Harrisia adscendens is a species of cactus found in Brazil.

==Description==
Harrisia adscendens grows as a shrub with rich, sparsely branched, initially upright, later overhanging or spreading shoots and forms a striking trunk. The shoots have a diameter of 2 to 5 centimeters and are 5 to 8 meters long. There are seven to ten low, rounded ribs that form elongated tubercles. The four to ten strong, yellowish to grayish thorns, thickened at their base, have a darker tip and are 1 to 3 centimeters long.

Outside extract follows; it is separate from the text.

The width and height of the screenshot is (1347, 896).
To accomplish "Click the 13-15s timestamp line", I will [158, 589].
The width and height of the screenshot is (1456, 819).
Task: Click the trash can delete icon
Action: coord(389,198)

The flowers reach a length of 15 to 18 centimeters. Its pericarpel and flower tube are covered with scales and long hairs. The spherical, tearing, red fruits are slightly tuberous. They have a diameter of 5 to 6 centimeters.

==Distribution==
Harrisia adscendens is widespread in northeastern Brazil from the state of Bahia to the south of Ceará and Paraíba at altitudes of 50 to 700 meters.

==Taxonomy==
The first description as Cereus adscendens was made in 1908 by Max Gürke. The specific epithet adscendens comes from Latin, means 'ascending' and refers to the growth habit of the species. Nathaniel Lord Britton and Joseph Nelson Rose placed the species in the genus Harrisia in 1920. Another nomenclature synonym is Eriocereus adscendens (Gürke) A.Berger (1929).